SIG742 - Modern Data Science
| Year: | 2026 unit information |
|---|---|
| Enrolment modes: | Trimester 2: Great Learning |
| Credit point(s): | 1 |
| EFTSL value: | 0.125 |
| Prerequisite: | Nil |
| Corequisite: | Must be enrolled in S773 Master of Data Science (Global) |
| Incompatible with: | SIT742 |
| Study commitment: | Students will on average spend 150 hours over the teaching period undertaking the teaching, learning and assessment activities for this unit. |
| Scheduled learning activities - online: | Online independent and collaborative learning including optional scheduled activities as detailed via the Great Learning platform. |
| Note: | This unit is part of the Master of Data Science (Global) program and is restricted to online international students who reside outside Australia. |
Content
In this unit, students will have the opportunity to learn fundamental aspects of data science, modern methods, techniques and applications of data science. Upon successful completion of study, students will be able to use distributed storage and computing platform to process and analyse big data, and use modern techniques in data analytics.
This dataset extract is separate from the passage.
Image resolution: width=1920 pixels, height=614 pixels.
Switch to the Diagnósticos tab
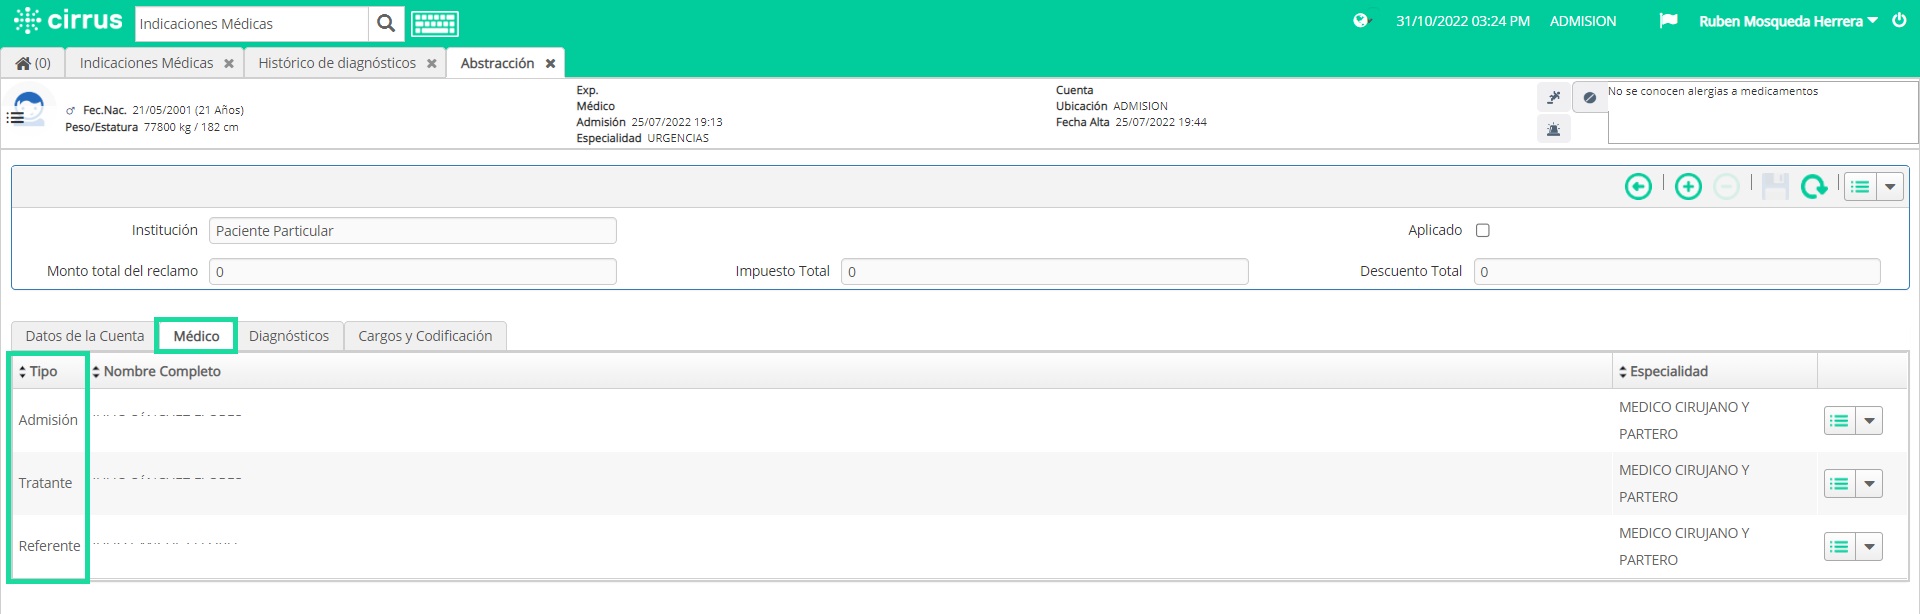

Learning activities in this unit are designed for students to develop knowledge and skills in reviewing tabular data such as relational database, distributed storage and computing platforms with materials on Apache Spark. In learning data analytics, students will use feature selection, data reduction and machine learning methods. Students will also have the opportunity to learn advanced concepts such as anomaly detection, time series predictors, various classifiers, and to learn frequent pattern discovery algorithms. The risk of data privacy will be introduced together with privacy preserving mechanisms.